Very necessary discussion brought up in this post, and I see reason in both sides of the argument (“cold hard money” vs “justice with your own hands”), and although i advocate for more dialogue and transparency, please dont make this post personal and in advance I mean no disrespect to anybody in what I am about to write.
Research is not going forward because of low funds. People do not fund because they do not see commitment with immediate results (we only live once, and why would we keep donating after 15 years just to get our hopes “Harvarded” of “Baylored” and after all this time not even be able to claim our disease and explain this condition to others without sounding conspirationist?). I am new to the group and still to understand much of the dynamics in here, but from what i can tell up to now from both sides is that this “donate-your-change” mode has beared all its fruits.

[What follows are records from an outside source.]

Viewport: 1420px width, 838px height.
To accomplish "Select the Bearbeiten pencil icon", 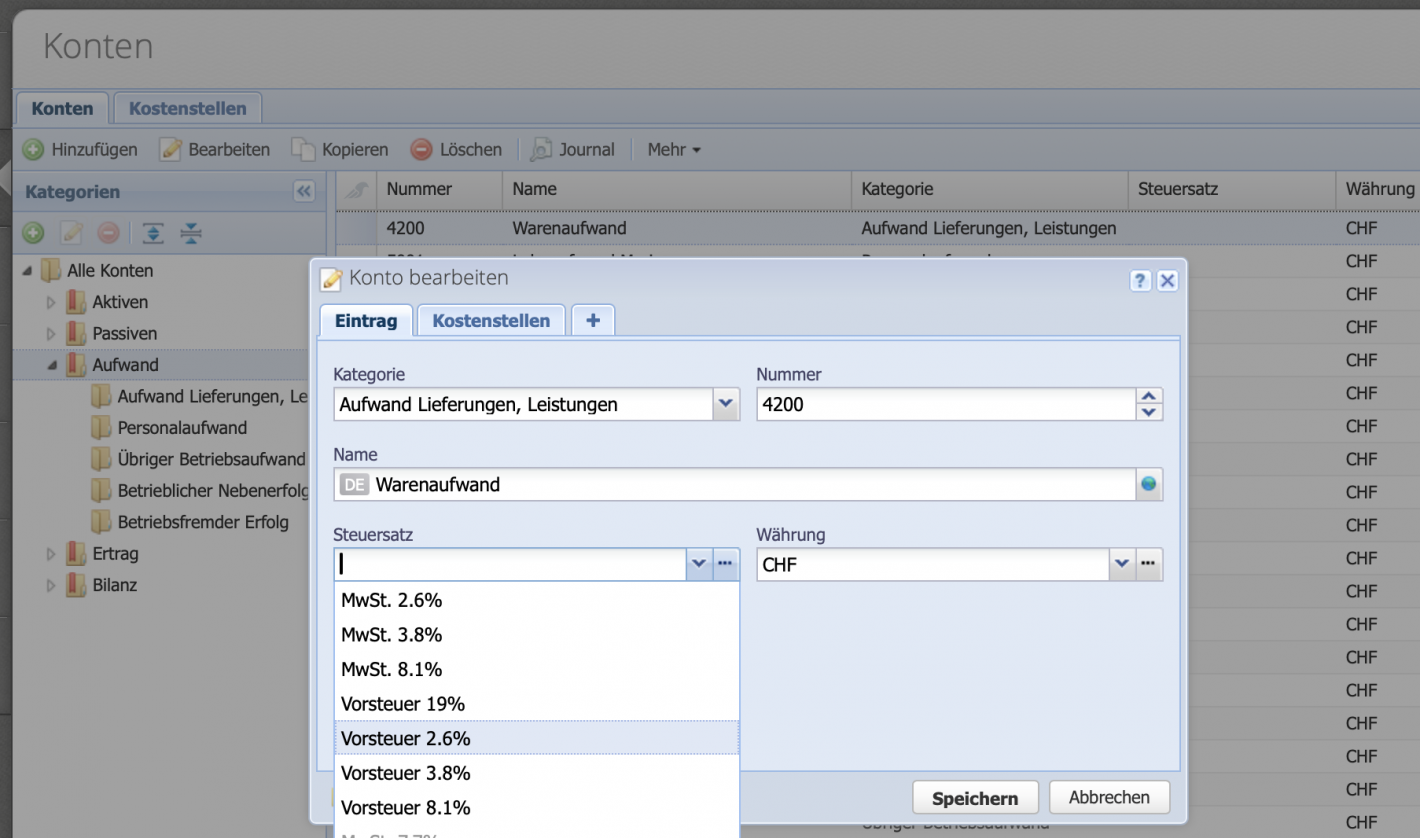I will click(x=170, y=149).
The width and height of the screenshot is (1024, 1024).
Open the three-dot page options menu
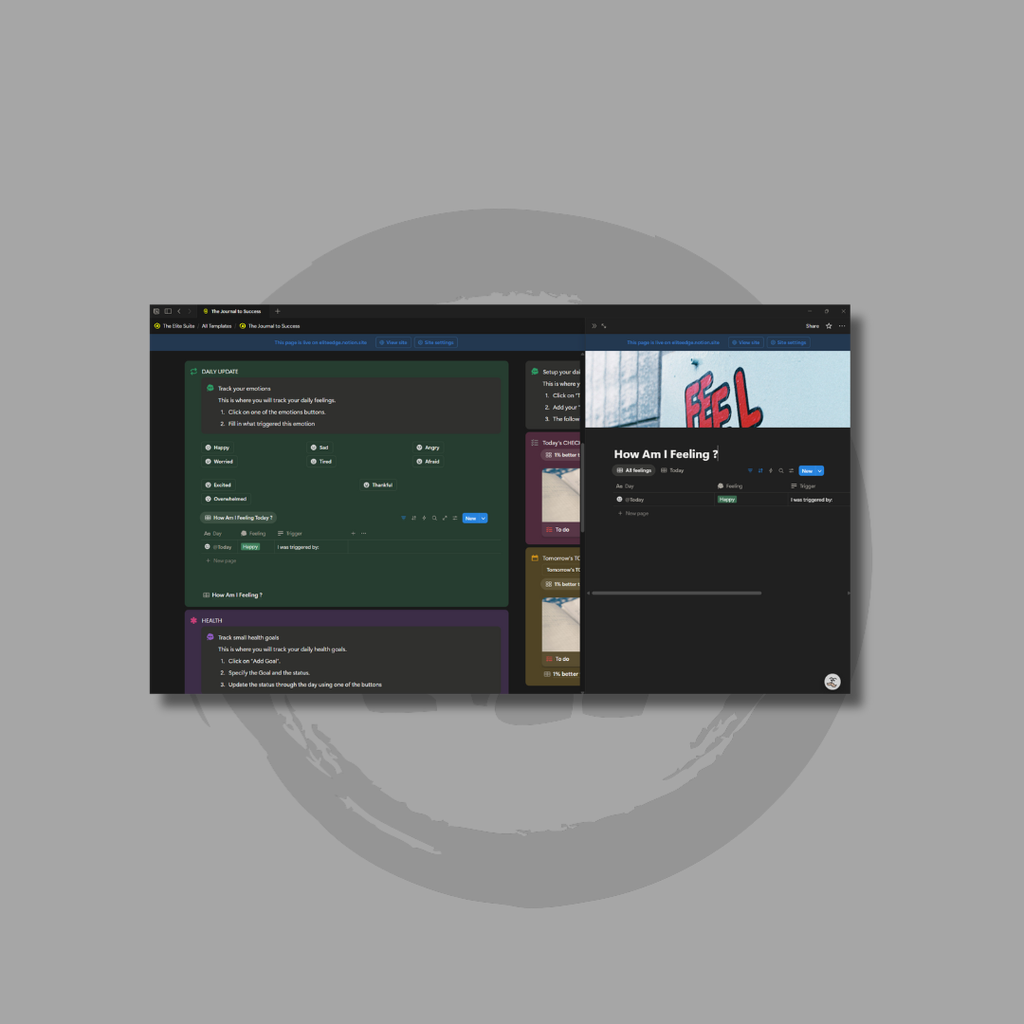pos(842,326)
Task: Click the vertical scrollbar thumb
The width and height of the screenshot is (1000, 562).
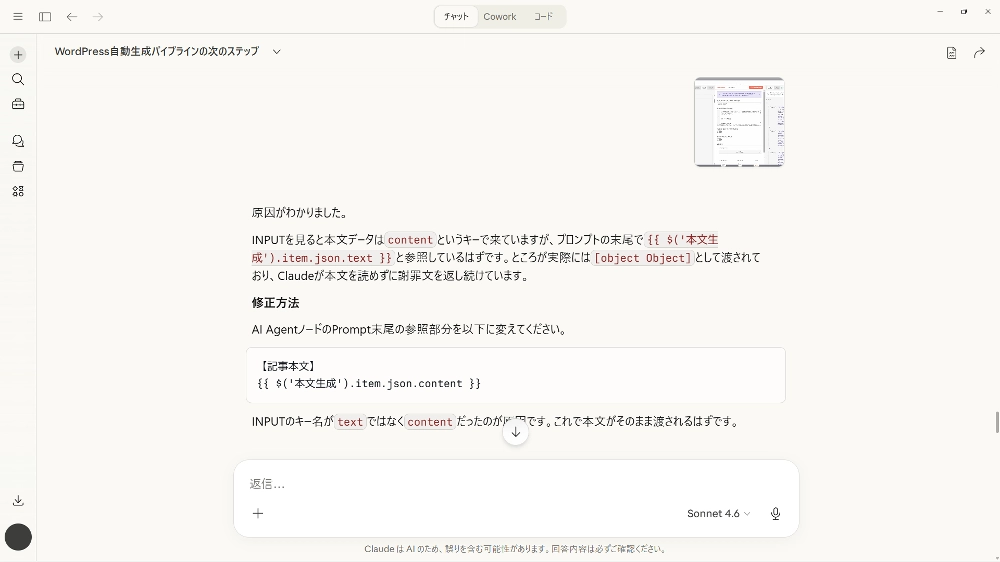Action: click(996, 422)
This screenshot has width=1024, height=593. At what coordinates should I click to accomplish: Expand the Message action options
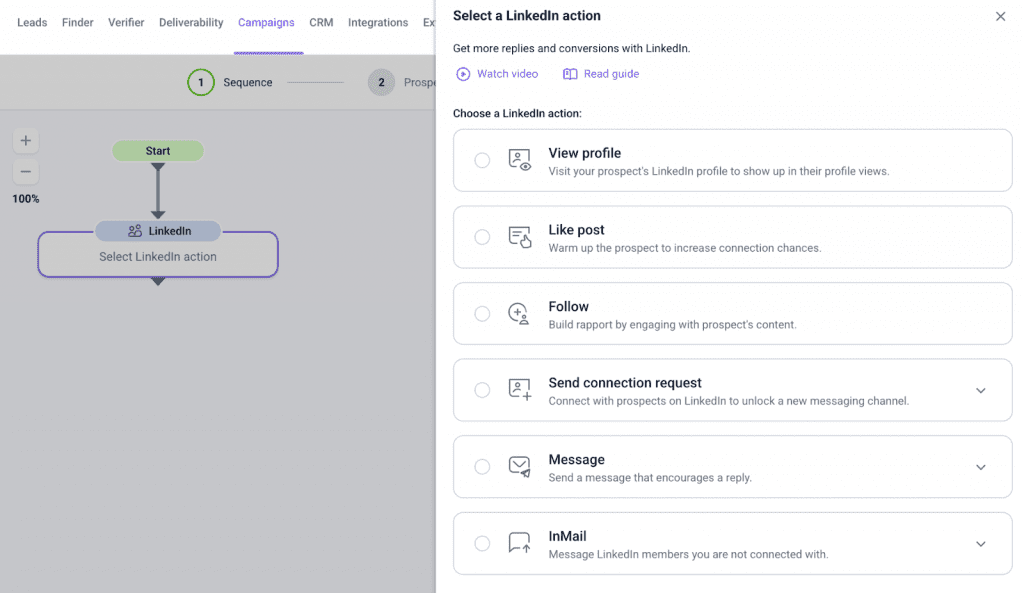981,466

There is reason when said that we are an obscure minority, but do we not hold the truth about our condition, despite all odds? Is this not a classic scenario where the gatekeepers of our society(pharmaceuticals, MDs, FDA, etc) have failed us, but where the truth about its potential dangers and their cure would bring joy and well-being to a fairly large group of people (considering affected and to-be-affected people amongst ADs, 5a blockers and roaccutane, and their potentially common destructive mechanism)? Where the odds are low, being right can turn into big profits (remember the Big Short?). Maybe turning this huge problem into a profiting opportunity might raise the community (and investors’) interest instead?
(One redundant P cut off: blame it on the brain fog) Side-note: FDA approved science can be achieved without all the slow motion, thorough bureaucracy implied here- just look at finasteride, vioxx, etc.
I am no expert, but it seems to me that running a business plan is much more likely to move us forward (and most likely by those more familiar with our finasteride problem in the USA. Let’s face it, that is where the money is, and that is where 9 out of 10 medical patents are). Say we constitute a company, attract cientists as well as investors selling shares of the outcomes (say intelectual property of papers, cure-drug royalties and maybe even law suits settlements from Merck and others after the withdrawal of their poison - again, I am no expert and never had a business, just food for thought) . If people can smell profit, money will surely rush in. And that applies even to scientists themselves, I do not believe one single scientific authority would not seat on the table with those cards on it, as long as they are convinced that the chances of writing their names in history outweights the risks of backlash from the establishment.
We have to use the system’s strengths and weaknesses in our benefit if we want to stand any chance of succeeding, and I believe that means a more capitalist approach. We need to sharpen ourselves if we want this to head anywhere. If there were an organization selling me both the potential cure in a well-structured plan where I can also potentially cash in, I bet anyone here we would gather that money among less than 10 members.
IMO it all boils down to raising interest in profit instead of pity for “men who cant get it up” in order to achieve results. The current model is doomed, but I trust the good hearted people in the foundation and in this group and our scent for profit, as well as everybodyelse’s (we are all for profiting for a good cause, arent we?).
Wish us all the best in this endeavour, and thanks for sharing the platform.